A chocolat merveilleux, which I have eaten only in Brussels, completes this list. Purchased at the bakery on Rue Stassart, the street that led to my third story walk-up one room apartment on Rue Keyenveld, with unreliable heat during the long, cold, damp Belgian winters. The neighborhood was safe but disreputable because at the end of the block, at Place Stephanie, high-priced prostitutes waited for customers in fancy cars—Jaguars, Porches, etc. The guys in school with me in Brussels joked they would be willing to pay the women just to drive their cars for the hour.
I rented that apartment because it was inexpensive, within walking distance to school, and it had a private WC, convenient for ladies of the night, one of whom lived in the building. She was attractive and would politely nod hello to me when on the rare occasions we passed on the staircase, our working hours quite different. As broke as I was and as much as I tried to live like a European, I couldn’t bear to share a bathroom with strangers. Inexpensive apartments back then had shared facilities, usually on the hallway landings between floors. I didn’t have a telephone, a refrigerator, or a view, but I had my own shower. Probably in part due to the fact I wore glasses, dressed rather conservatively, my hair never well-coiffed, and I carried an armload of textbooks, I was never harassed when walking, at times with my infrequent treat of a chocolat merveilleux in a little box tied with a string. Police would occasionally ask to see my identity card, enforcing a law originally enacted by the Germans during the Occupation to track the movement of citizens and non-citizens.

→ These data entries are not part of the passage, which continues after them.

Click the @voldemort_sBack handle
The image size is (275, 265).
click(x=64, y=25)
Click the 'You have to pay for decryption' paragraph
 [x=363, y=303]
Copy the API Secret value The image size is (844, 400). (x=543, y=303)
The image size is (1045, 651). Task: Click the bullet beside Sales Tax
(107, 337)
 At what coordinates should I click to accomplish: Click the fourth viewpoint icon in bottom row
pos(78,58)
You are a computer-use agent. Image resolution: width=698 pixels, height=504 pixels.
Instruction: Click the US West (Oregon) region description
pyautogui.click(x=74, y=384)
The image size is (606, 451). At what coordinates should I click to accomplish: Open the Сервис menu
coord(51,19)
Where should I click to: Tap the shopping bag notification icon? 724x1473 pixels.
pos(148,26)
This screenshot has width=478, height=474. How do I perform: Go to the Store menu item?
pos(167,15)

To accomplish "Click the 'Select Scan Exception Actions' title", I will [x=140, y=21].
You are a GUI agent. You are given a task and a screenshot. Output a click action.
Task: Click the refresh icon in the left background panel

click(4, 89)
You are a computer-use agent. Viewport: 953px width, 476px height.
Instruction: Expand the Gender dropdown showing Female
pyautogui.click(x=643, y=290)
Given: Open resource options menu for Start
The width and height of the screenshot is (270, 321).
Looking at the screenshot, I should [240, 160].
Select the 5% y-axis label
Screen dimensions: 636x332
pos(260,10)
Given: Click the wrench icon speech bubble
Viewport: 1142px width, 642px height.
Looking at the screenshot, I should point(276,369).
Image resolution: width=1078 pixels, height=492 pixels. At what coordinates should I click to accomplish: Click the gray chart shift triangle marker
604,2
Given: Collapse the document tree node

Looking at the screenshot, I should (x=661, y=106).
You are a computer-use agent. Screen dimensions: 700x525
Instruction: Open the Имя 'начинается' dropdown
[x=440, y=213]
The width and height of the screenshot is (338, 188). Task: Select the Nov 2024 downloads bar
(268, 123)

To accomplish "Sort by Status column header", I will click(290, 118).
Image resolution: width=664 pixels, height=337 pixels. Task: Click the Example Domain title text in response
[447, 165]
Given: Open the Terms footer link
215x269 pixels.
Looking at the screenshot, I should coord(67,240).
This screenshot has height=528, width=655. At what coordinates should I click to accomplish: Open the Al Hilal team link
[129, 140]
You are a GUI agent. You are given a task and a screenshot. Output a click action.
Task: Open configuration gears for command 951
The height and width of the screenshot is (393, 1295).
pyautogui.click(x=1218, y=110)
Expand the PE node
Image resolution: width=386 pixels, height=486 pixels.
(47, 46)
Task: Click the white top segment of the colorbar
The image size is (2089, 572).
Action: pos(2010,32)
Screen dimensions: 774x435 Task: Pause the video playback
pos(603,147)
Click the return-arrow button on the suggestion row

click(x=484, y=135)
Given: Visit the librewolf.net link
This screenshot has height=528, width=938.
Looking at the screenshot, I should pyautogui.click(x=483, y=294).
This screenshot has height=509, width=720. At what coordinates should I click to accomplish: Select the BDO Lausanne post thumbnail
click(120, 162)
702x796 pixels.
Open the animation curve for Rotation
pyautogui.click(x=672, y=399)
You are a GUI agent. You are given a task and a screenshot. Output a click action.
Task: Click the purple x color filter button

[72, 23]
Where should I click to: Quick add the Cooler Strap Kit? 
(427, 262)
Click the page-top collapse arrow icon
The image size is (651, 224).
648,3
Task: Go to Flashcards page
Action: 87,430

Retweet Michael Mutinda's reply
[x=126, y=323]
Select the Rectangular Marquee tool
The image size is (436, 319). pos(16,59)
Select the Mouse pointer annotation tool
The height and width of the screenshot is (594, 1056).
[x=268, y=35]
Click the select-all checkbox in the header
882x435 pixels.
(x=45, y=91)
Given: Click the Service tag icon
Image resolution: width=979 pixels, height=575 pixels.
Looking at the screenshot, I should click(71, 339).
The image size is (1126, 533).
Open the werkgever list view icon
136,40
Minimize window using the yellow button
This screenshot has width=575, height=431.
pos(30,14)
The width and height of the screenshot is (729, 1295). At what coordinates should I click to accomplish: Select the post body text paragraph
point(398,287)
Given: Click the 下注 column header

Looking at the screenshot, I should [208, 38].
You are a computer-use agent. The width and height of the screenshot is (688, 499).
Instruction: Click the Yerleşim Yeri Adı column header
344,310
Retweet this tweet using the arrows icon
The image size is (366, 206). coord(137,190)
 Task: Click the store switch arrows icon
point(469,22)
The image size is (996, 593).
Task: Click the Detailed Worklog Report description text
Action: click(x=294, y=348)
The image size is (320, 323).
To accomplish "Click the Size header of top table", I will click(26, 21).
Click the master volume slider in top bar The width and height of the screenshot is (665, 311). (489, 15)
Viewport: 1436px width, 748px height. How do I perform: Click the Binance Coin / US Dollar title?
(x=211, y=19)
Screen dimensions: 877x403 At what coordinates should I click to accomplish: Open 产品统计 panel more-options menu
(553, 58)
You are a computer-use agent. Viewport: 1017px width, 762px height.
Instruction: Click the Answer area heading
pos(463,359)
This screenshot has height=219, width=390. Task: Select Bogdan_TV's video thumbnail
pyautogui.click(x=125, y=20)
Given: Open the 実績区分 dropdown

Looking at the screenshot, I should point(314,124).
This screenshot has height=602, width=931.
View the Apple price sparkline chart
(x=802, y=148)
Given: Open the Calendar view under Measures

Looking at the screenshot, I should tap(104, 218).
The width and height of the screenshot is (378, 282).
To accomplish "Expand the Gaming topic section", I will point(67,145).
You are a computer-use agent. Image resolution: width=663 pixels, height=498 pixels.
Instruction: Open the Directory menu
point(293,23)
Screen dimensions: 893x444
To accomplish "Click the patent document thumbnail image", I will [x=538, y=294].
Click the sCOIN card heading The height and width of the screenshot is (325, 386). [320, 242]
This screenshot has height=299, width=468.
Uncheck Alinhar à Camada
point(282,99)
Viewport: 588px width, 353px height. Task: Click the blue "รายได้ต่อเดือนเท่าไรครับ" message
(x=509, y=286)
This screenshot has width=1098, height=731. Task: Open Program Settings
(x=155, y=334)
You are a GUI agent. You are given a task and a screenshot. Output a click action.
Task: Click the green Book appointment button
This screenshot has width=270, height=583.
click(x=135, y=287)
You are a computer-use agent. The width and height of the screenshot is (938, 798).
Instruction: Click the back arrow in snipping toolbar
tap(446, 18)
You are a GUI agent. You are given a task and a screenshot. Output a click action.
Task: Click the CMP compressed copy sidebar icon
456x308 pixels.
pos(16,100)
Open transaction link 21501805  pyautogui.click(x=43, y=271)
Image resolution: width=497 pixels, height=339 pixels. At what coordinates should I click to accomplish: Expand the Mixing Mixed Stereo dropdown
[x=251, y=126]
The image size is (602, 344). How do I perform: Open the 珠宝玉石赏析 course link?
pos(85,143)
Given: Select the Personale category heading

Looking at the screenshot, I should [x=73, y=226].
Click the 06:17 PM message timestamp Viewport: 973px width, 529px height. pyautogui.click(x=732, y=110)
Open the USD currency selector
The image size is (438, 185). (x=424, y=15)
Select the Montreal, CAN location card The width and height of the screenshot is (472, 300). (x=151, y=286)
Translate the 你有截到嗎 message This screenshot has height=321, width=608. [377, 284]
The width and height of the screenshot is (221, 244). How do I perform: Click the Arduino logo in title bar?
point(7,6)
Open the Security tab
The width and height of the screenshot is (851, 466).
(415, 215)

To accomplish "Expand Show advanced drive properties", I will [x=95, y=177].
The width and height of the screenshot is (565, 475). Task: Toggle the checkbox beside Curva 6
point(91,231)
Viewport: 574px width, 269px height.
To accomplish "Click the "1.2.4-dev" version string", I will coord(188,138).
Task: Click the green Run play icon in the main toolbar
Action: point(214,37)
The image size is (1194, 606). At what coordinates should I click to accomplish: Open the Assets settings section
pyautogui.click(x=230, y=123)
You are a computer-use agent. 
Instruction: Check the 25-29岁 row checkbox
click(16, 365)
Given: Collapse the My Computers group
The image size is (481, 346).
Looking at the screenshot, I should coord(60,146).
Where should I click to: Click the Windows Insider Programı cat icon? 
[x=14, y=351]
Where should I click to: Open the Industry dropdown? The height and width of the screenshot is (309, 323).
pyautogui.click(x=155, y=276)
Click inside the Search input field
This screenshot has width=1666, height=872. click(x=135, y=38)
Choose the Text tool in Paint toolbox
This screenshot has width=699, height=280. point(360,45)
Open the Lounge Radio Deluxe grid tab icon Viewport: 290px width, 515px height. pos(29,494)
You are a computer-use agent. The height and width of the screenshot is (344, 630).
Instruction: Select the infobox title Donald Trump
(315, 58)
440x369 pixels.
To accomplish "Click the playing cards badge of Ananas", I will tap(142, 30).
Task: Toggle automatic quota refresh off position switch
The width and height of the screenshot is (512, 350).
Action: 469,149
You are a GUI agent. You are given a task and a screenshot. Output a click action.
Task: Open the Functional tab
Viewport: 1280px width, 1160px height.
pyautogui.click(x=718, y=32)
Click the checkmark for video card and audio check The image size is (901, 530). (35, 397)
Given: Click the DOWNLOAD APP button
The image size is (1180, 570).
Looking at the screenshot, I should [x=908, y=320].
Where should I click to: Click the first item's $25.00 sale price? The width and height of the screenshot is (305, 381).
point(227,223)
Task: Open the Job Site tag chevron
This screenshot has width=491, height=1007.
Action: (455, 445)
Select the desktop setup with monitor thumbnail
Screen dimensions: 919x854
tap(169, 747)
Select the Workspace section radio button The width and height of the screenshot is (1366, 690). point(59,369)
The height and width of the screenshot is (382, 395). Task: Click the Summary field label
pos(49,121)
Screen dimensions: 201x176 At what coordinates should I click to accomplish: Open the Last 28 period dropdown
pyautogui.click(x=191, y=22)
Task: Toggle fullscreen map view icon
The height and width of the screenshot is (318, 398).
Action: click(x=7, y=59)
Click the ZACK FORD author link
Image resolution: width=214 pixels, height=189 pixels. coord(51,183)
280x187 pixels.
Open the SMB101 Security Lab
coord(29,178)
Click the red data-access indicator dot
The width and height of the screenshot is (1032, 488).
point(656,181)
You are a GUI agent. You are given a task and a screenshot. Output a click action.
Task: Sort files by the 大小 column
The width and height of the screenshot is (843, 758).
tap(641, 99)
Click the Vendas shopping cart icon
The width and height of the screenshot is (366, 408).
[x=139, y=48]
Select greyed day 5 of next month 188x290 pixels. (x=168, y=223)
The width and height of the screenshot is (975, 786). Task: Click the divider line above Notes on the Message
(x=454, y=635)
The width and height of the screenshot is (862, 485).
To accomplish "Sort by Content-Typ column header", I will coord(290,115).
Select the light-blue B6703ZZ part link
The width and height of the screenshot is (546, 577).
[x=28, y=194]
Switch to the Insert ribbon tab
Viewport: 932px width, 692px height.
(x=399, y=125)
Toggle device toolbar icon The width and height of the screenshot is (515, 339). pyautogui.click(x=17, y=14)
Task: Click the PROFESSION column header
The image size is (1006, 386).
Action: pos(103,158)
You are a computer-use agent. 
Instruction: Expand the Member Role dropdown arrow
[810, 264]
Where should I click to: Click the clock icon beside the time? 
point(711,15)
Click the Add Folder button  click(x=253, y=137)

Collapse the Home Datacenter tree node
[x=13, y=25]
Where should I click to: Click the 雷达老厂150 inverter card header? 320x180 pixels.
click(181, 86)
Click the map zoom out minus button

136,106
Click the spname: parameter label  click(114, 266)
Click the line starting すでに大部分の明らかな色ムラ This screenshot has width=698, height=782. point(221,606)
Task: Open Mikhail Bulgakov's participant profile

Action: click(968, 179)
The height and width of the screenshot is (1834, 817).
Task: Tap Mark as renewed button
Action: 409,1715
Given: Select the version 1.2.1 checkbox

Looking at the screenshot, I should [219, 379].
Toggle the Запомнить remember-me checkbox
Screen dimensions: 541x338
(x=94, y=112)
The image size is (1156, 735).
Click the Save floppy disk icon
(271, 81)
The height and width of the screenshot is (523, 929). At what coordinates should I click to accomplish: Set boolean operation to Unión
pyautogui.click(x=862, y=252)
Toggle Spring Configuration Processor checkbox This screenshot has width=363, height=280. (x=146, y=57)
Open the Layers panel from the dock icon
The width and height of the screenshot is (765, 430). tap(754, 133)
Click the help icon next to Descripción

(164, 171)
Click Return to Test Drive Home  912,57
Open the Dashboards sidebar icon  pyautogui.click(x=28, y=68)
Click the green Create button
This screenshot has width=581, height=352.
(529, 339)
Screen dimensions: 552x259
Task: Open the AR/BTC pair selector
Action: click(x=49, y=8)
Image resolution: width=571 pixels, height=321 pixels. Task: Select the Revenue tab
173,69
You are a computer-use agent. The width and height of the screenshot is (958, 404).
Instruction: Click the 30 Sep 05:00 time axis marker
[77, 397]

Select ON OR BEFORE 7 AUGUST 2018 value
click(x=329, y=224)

A few buildings down Rue Keyenveld was the house where Audrey Hepburn lived as a child, a solid bourgeoise neighborhood back then and currently an up and coming area, close to upscale shopping streets.
The marvelous dessert itself is simple, a rondelle of merengue topped with whipped cream and curls of dark chocolate. I ate it at my desk, my only table, savoring every morsel, while listening to the program Radio Crocodile hosted by Marc Moulin, whose voice and music I was in love with.
The end, a preposition, which lyric essay allows.
RL Gonzalez Del Valle graduated from the Florida International University MFA program in Creative Nonfiction after a long career practicing emergency medicine. Working in an inner city hospital for over two decades under her maiden name, Reina gathered stories of the patients she cared for and the people with whom she worked. After her career ended unexpectedly, Reina discovered the blessing of time, learning to put down in writing what she had experienced. She is currently working on a linked memoir. Reina lives in South Florida, midway between the ocean and the Everglades.